Seit dem späten 19. Jahrhundert warnen Sozialdarwinisten in Deutschland vor einer zunehmenden Verdummung der Menschen und einer Machtübernahme der Dummen. Grund sei die höhere Vermehrungsrate der Dummen und die niedrigere der Intelligenten. In der Regel paarte sich diese kulturpessimistische Klage mit der Klage über die Demokratie: Die Demokratie führe zu einer Herrschaft der Dummen (Ochlokratie) und gefährde deshalb den Fortbestand der Kultur. Sie müsse durch eine Oligarchie (Herrschaft der Wenigen) oder Aristokratie (Herrschaft der Besten) ersetzt werden, sagt diejenige politische Strömung, die um 1800 aus der Rechtfertigung der Vorrechte des Adels entstanden ist. Diese beiden Theorien sind durch den Verlauf der Geschichte der letzten 150 Jahre hinreichend widerlegt, um als falsch gelten zu können.

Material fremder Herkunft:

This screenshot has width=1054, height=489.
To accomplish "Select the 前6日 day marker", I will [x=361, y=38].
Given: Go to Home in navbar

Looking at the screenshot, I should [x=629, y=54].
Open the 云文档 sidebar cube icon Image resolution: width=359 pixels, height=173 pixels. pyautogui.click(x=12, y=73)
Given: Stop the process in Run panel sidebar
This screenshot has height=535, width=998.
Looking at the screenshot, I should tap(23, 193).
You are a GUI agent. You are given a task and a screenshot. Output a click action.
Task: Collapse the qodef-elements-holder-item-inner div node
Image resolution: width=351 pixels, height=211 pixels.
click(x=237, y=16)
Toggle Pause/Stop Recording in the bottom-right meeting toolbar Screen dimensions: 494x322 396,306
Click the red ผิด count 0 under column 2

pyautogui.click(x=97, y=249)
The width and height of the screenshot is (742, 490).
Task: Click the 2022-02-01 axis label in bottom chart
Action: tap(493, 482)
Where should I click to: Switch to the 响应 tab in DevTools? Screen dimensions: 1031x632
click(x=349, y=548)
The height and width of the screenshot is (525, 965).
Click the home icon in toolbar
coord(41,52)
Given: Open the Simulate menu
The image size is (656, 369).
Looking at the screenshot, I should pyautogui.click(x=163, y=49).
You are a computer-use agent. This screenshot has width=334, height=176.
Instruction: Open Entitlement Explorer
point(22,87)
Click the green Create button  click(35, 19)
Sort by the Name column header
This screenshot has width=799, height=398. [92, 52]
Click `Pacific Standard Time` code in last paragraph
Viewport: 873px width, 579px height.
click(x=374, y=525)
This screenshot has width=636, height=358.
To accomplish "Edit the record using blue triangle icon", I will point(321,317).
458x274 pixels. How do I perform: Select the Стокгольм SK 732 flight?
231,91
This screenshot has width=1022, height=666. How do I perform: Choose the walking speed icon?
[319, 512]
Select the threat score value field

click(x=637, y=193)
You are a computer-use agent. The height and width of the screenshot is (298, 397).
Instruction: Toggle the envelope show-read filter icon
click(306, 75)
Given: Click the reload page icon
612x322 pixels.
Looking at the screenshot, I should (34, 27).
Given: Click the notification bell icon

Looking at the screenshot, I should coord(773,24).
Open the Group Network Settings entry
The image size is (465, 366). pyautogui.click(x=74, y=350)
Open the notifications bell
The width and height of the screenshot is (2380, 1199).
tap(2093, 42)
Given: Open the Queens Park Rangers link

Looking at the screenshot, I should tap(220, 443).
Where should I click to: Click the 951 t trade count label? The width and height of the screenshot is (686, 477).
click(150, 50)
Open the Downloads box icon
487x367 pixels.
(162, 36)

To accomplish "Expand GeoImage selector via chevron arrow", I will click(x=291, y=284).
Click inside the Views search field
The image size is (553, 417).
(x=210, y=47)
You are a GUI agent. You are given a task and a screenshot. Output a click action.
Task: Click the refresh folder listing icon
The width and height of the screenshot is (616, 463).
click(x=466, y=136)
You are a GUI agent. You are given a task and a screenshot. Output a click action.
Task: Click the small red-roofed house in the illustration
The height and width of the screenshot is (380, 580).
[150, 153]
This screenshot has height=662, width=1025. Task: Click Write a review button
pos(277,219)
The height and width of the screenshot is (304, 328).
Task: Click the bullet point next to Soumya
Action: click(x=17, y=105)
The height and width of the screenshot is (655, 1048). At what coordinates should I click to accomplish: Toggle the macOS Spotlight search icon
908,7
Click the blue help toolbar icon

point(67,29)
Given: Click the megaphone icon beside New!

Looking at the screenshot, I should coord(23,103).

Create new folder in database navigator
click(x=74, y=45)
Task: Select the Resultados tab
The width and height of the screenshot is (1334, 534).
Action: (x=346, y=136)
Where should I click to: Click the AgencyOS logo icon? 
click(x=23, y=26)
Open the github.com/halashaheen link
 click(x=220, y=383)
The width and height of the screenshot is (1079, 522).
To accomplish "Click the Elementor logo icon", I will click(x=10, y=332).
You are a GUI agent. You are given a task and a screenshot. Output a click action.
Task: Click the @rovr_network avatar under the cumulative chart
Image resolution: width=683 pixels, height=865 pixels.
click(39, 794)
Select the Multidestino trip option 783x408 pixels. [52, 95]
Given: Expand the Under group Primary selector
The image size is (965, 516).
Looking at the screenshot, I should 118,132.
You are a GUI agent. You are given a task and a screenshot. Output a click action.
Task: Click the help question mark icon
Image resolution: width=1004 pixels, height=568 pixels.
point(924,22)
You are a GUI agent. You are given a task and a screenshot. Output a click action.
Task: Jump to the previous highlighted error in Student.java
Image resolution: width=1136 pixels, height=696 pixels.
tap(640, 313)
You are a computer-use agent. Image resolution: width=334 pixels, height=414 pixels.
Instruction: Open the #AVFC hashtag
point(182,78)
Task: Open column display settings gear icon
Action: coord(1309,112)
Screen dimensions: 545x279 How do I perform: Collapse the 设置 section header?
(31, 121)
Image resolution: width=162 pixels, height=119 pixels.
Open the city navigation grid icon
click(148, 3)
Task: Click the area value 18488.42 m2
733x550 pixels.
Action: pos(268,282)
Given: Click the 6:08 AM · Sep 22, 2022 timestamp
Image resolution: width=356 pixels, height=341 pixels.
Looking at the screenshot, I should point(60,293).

Statt zu verdummen, sind die Menschen in den hoch entwickelten Ländern, soweit Intelligenztests das ermitteln können, kontinuierlich intelligenter geworden. Statt die Kultur zu zerstören, hat der weitere Ausbau von Demokratie und Partizipation die Kultur bereichert. Das gilt nicht zuletzt für jenen von Konservativen besonders heftig beklagten Schub, der sich mit der 68er Bewegung und Willy Brandts Parole »Mehr Demokratie wagen« verbindet. Die Frauen‑, Öko- und Friedensbewegung der 1970er und 1980er Jahre haben das Terrain der Demokratie weiter vergrößert, viele traditionelle Hierarchien erschüttert oder aufgelöst und zugleich eine neue Ebene der Verantwortung, der Kooperation und Achtsamkeit aufgebaut, die zuvor kaum bekannt war. Soziale Medien und kooperative Internetprojekte der 2000er Jahre haben die Effizienz dieser Diskurse weiter verstärkt und Vorbilder für neue Organisationsformen geschaffen.
An dieser Stelle widerlegte sich die konservative Demokratie- und Medienkritik selbst: Da ihr der Kulturverlust, also die Verrohung der Gesellschaft, wie sie doch durch eine Herrschaft der Dummen eigentlich hätte aufkommen müssen, abhanden kam, beklagte sie nun eine angeblich übermäßige Moralisierung der Gesellschaft – was ziemlich genau das Gegenteil von Kulturverlust ist. (Diese Facette ist auch nicht neu, sie hängt schon seit Nietzsche in der Galerie der Weltbilder.) Und wenn jemand in den letzten Jahren versucht hat, Tendenzen der Verrohung zu etablieren, dann waren das ausgerechnet konservative Rüpel wie Berlusconi, Salvini, Haider, Strache, Blocher, Gauland, Höcke, Orbán, Kaczynski, Bolsonaro und der Rausschmeißer.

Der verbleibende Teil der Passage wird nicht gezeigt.